It was all Nodoka could do, to prevent the pen from dropping out of her shaking hand. A tear splashed onto the paper in front of her; she hated that she had to do this, but she couldn't find another way to do it. Slowly, she placed the pen onto the paper, and began to write, her true feelings flowing from her heart…
To my dear Negi-kun,
As the tears slide down my face, and my memories of you flash into my mind, for what will probably be the last time, I just wish I could have loved you longer. It was quite the surprise that day, when I stumbled and fell down those stairs; I thought for a second that I was going to die. But then, I felt a pair of strong arms underneath me, and then I knew- I was safe.
How surprised was I, when I found out that the one who had saved me was a man- and my new homeroom teacher, at that? But, as I thought about it more and more, as I relived that horrifying moment, I came to realize something- I didn't care that I had come near a regular guy. I usually stayed as far away from guys as I could, but somehow, I found myself drawn to you. And it wasn't long, before I realized why:
I loved you.
It was hard for me to accept, at first, me loving you. But then, we got to know each other so well; you actually reached out to me, something that not many people did. And I started to branch out a bit- it was because of you that I stopped trying to hide from everyone, that I began to simply style my hair a bit differently, so that people could actually see my face.

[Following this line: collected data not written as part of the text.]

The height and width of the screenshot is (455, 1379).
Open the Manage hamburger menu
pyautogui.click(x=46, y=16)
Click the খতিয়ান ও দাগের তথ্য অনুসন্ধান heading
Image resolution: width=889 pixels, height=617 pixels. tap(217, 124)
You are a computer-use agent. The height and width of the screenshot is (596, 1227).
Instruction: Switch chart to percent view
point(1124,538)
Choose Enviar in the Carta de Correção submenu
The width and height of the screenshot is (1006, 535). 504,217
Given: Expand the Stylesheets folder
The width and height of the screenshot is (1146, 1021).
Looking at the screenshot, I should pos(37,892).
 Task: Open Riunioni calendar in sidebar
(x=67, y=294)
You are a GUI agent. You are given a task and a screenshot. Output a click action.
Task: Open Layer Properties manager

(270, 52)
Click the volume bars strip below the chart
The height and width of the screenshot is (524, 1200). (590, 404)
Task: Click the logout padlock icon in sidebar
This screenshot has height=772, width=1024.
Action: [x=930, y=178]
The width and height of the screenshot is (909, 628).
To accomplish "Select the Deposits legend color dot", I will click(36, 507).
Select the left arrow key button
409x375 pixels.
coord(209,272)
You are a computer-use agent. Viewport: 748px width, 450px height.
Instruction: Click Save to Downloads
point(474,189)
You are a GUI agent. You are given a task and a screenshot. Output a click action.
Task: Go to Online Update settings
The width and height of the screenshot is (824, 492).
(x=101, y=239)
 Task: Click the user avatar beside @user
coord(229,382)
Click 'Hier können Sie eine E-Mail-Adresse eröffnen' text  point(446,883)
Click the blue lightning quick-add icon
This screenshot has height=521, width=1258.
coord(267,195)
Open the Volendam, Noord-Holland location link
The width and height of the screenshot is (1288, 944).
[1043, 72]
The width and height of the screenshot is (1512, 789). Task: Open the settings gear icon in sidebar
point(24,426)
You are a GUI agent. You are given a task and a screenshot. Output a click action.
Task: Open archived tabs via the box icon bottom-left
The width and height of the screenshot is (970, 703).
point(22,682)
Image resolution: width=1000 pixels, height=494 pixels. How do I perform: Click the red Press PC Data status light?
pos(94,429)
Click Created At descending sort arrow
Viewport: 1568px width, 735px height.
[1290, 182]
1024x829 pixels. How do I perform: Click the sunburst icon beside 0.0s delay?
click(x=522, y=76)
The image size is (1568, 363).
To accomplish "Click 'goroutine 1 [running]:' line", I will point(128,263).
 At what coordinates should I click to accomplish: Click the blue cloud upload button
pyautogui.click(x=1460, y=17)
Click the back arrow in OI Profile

It was because of you, that I got the courage to tell you that I loved you. Until then, I was determined to keep it a secret; I could tell that you had your share of problems, trying to keep your identity as a mage from leaking out. And I knew that you were my teacher, and that something like that wouldn't be right. But still, I loved you.
I will never forget the first time we kissed. It may have been an accident, but it was the happiest day of my life. Just the way your soft, tender lips pressed against mine… it is something that I will cherish forever. And our next kiss, during the MahoraFest… I felt braver then, than any other time before. That's when I realized, though, that no matter what I wanted, or how badly I wanted it- it could never be.
And that is why I write this now, as I prepare to do the worst. I've loved you from the beginning, Negi-kun, and I wish you the best on your journeys, both as a teacher and as a Magister Magi. I loved being your partner, for the short time we were together, and I will forever cherish those memories. Don't be too sad. This is for the best.
With all the love in the world,
Nodoka
Slowly, she put the pen down and glanced at the letter she had just written. She'd finally done it- she'd poured out her feelings on the paper, feelings that she could just never bring herself to say to anyone. She got up from the desk, and looked out the window; the sun was just beginning to rise, and the shadows of the night were being chased away by the sun's warm rays.
A tear slid down her cheek, as she thought of him for one last time. She pressed her lips to her hand, then blew the kiss she'd made, out into the world. Maybe someday, Negi would get it.
She closed her eyes, and let the tears flow. "It's time."